Был шумный, весёлый пир. Много пелось песен, говорилось тостов за здравие государя и царевича. Тсино тосковал. Тревога снедала его, всё чаще он обращал взор на отца, так часто, что заметил, как, беря предназначенную Хельмо чашу, отец провёл над ней рукой с перстнем; как засверкал в свечном пламени горный хрусталь; как заплакал благородный самоцвет и пролил четыре прозрачные слезы в золотисто-рыжий напиток. Но ничего не произнёс Тсино, только камень на его сердце стал тяжелее. Отец же начал – по древней царской традиции:
– Воевода мой, жалую тебя особой чашей. Колдовской чароит дарует силу. Удачу. Долгие лета. А наполнена она тем морошковым вином, которое ты так полюбил, воюя с новыми своими друзьями…
Сказан был тост за Хельмо: за победы и здравие, счастье и покой. Поддержали его все за столами ликующими криками. Под взглядами Хельмо сделал из чаши первый глоток.
И тогда Тсино ухватил его за руки. Сердце полнилось болью. Как жить со знанием о гнилой червоточине в другом, родном сердце? Даже с малейшим подозрением? Царевич сказал:
– Брат, я хочу разделить с тобой чашу, как делят верные воины, позволь же.
Прежде чем его остановили бы, он осушил чужой кубок до дна.
И свет померк. Осталось лишь яркое пёрышко на груди.
5
Измена
Ничего не уберегло: ни огненный отряд, якобы пирующий в другом крыле терема, а на деле приглядывающий за боярами, ни Инельхалль, переодетая прислужницей и проникшая на царёв праздник. Отрава подействовала быстро; царевич умер, ещё не рухнув на пол. Он не дышал, когда Янгред с другими командующими, разогнав часовых, влетел в залу.
Инельхалль громко, на хорошо выученном за поход острарском языке вопила, указывая пальцем на царя: «Яд! У него кольцо!» И то ли от этого крика, то ли от общего оцепенения близ неё, замершей с подносом в руке, образовался пустой круг. Но можно было не сомневаться: все слышали. И все смотрели то на неё, то на бледного, помертвевшего царя. Каменная чаша, расколовшаяся на две половины, валялась подле его ног.

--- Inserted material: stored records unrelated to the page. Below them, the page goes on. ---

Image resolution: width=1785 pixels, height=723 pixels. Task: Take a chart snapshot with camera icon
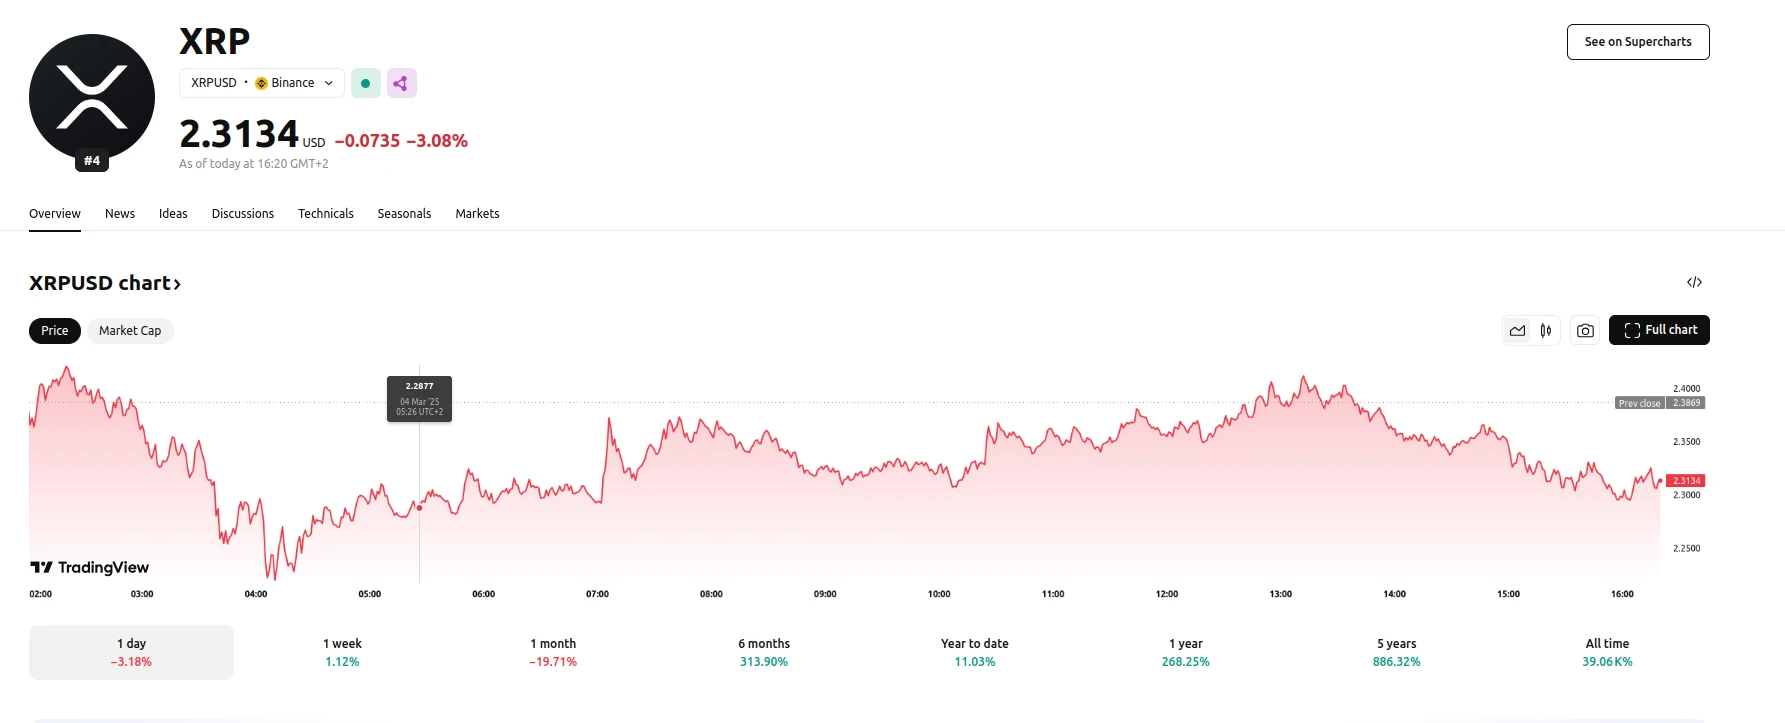click(x=1585, y=331)
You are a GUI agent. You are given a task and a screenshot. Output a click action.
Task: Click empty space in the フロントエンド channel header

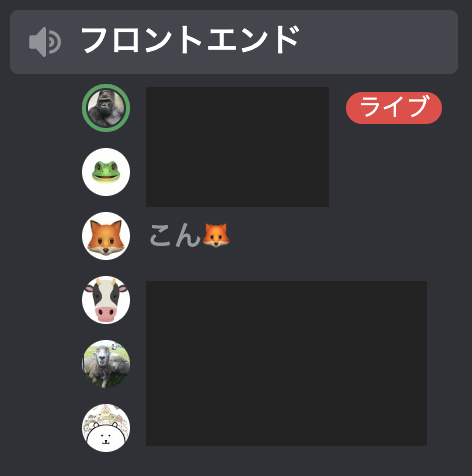(377, 42)
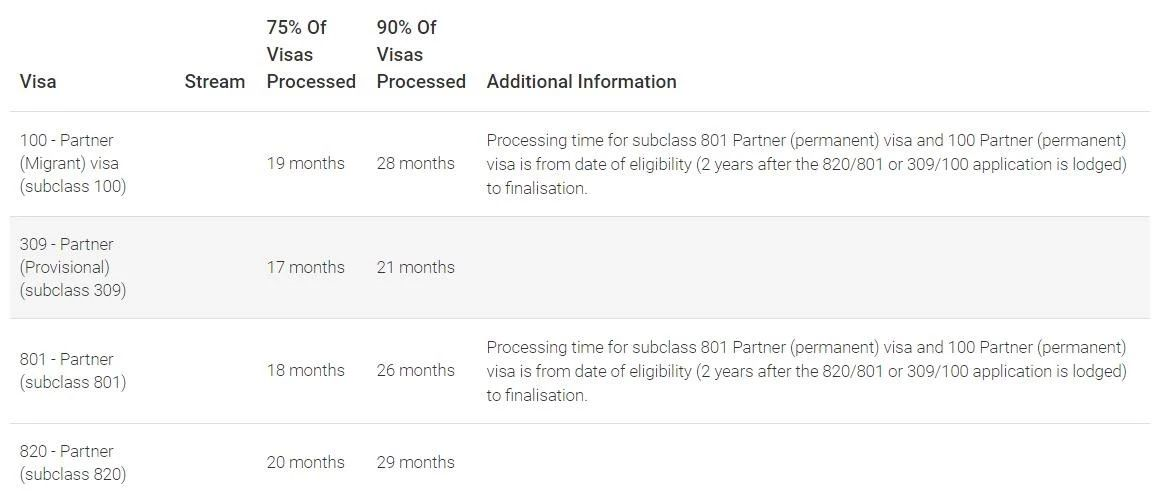Select the 100 - Partner (Migrant) visa cell
Screen dimensions: 1155x491
click(73, 163)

– Тсино… – выдавил Хинсдро и рухнул рядом с сыном на колени, обхватил свою голову руками, начал рвать волосы, раскачиваясь, тщетно зовя: – Солнце моё…
Кроме этого воя, тишина была пронзительная, ещё не взорвалась вопросами, визгами, воплями. Бояре сидели как куклы, некоторые по-прежнему держали кубки поднятыми. В тишине Дорэн и Лафанцер первыми ринулись мимо столов к царю. Стрельцы, очнувшись, попытались остановить их, но не успели. Всё больше вооружённых огненных врывалось в залу, строилось вдоль стен.
– Измена! – тонко заголосил кто-то. – Интервенция!
– Едва ли, при всём уважении… – Дэмциг, оставшийся в стороне, у дверей, наставил на боярина пистолет, и тот, подавившись, замолчал. – Ваше Огнейшество! – Он повысил голос, чтобы докричаться, потому что гомонили уже многие. – Хельмо… тоже?
Янгред не ответил.
Едва оказавшись в зале, он увидел: Хельмо лежит неподвижно. Хотя он был совсем рядом с царевичем, всего в пяти шагах, никто не обращал внимания на его распростёртое тело, разбитую голову, от которой натекала кровь. К нему не кинулась даже Инельхалль – не разделявшая опасений Янгреда, не ждавшая беды, она теперь переводила пустой взгляд с мальчика на его отца, с них – на гостей. К ней подскочил Хайранг, шепнул что-то, и оба попытались покинуть «мёртвый круг». Впрочем, все, кто успел встать с мест, тут же шарахнулись от них, словно от чумных. Не самое разумное решение: за спинами тоже были солдаты – злые и ничего не понимающие, кроме одного: беда, виноватого нужно наказать.